→ **What the exercise asks**
Please copy, exactly as they appear below, the lines from the one containing "Salud (91, 2562)" through the one containing "La IA ya cobra".

→ **Material to process**

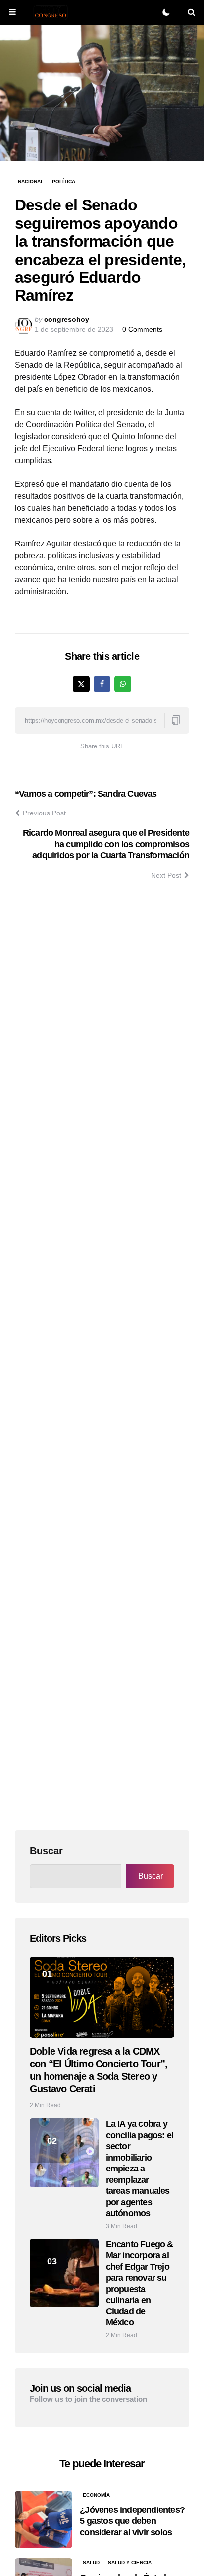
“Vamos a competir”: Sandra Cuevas (86, 794)
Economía (96, 2495)
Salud (91, 2562)
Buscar (46, 1850)
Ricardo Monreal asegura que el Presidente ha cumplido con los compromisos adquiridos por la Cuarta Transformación (106, 844)
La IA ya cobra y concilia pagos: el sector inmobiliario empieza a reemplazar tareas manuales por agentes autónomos (140, 2168)
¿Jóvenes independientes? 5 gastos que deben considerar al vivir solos (132, 2521)
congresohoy (66, 319)
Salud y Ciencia (130, 2562)
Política (63, 181)
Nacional (31, 181)
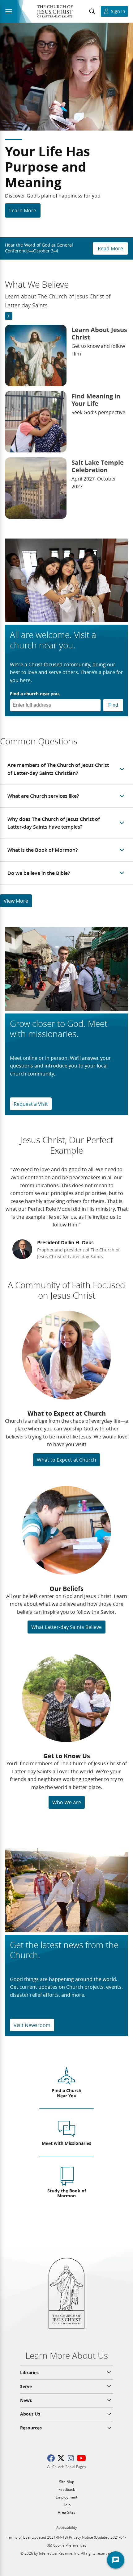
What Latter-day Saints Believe (66, 1626)
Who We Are (66, 1802)
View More (16, 900)
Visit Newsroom (32, 2025)
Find (113, 705)
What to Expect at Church (66, 1459)
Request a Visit (31, 1103)
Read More (110, 248)
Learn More (22, 210)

→ **Exercise solution**
Salud (91, 2562)
Buscar (46, 1850)
Ricardo Monreal asegura que el Presidente ha cumplido con los compromisos adquiridos por la Cuarta Transformación (106, 844)
La IA ya cobra y concilia pagos: el sector inmobiliario empieza a reemplazar tareas manuales por agentes autónomos (140, 2168)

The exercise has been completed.